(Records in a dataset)
◆ ◆ ◆ ◆ ◆ ◆ ◆
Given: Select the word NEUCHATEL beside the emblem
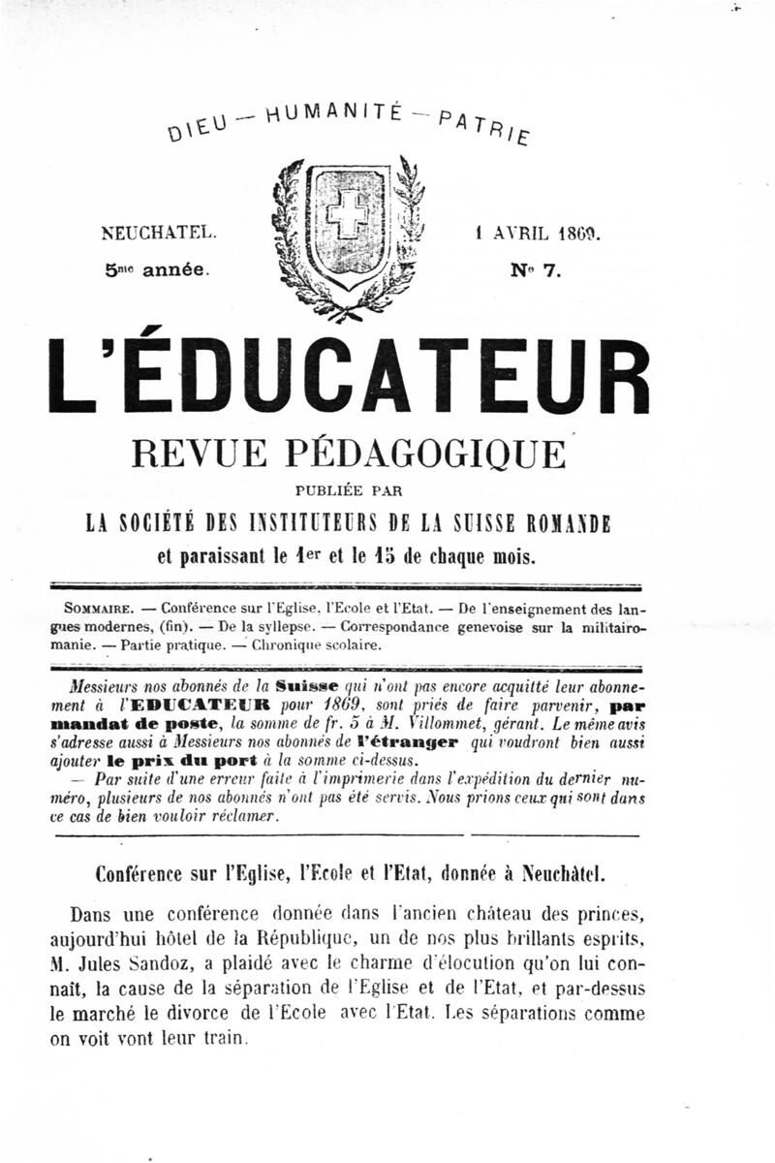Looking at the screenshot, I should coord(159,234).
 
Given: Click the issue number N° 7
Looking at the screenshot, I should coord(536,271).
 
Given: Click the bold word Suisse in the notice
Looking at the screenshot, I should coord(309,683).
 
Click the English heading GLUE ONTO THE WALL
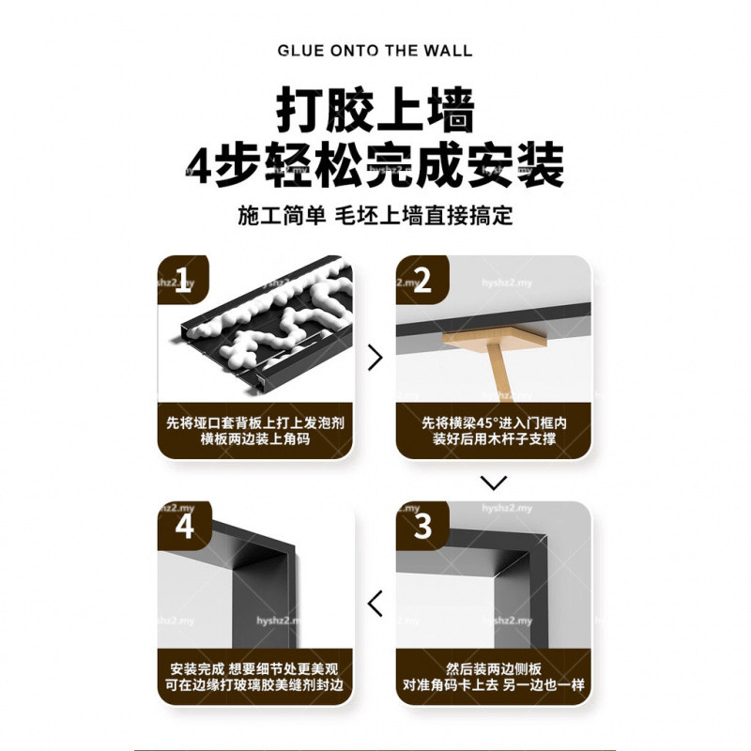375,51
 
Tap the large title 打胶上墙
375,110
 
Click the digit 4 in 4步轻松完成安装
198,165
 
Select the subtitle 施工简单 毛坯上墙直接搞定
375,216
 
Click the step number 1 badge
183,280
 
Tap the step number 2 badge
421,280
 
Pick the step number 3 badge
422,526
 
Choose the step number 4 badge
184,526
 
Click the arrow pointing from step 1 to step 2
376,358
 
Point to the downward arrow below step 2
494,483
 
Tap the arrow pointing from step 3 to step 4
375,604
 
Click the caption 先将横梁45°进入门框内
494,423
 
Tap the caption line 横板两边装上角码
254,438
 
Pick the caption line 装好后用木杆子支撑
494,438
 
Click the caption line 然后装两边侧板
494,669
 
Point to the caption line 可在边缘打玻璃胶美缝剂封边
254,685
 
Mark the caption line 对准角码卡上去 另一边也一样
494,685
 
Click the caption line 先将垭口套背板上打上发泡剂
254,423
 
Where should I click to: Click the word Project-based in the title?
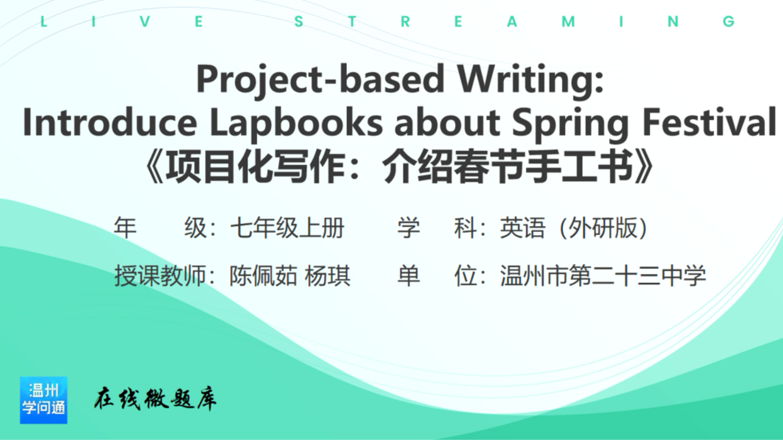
◆ ◆ ◆ ◆ ◆ ◆ ◆
## TASK PROMPT:
Copy everything from the line with "Tap the step number 2 badge" down to the end of the listing, replacing "badge" with "marker" and keeping all else the same. Give only those lines, and leave out the pictures.

## SOLVED EXERCISE:
Tap the step number 2 marker
421,280
 
Pick the step number 3 marker
422,526
 
Choose the step number 4 marker
184,526
 
Click the arrow pointing from step 1 to step 2
376,358
 
Point to the downward arrow below step 2
494,483
 
Tap the arrow pointing from step 3 to step 4
375,604
 
Click the caption 先将横梁45°进入门框内
494,423
 
Tap the caption line 横板两边装上角码
254,438
 
Pick the caption line 装好后用木杆子支撑
494,438
 
Click the caption line 然后装两边侧板
494,669
 
Point to the caption line 可在边缘打玻璃胶美缝剂封边
254,685
 
Mark the caption line 对准角码卡上去 另一边也一样
494,685
 
Click the caption line 先将垭口套背板上打上发泡剂
254,423
 
Where should I click to: Click the word Project-based in the title?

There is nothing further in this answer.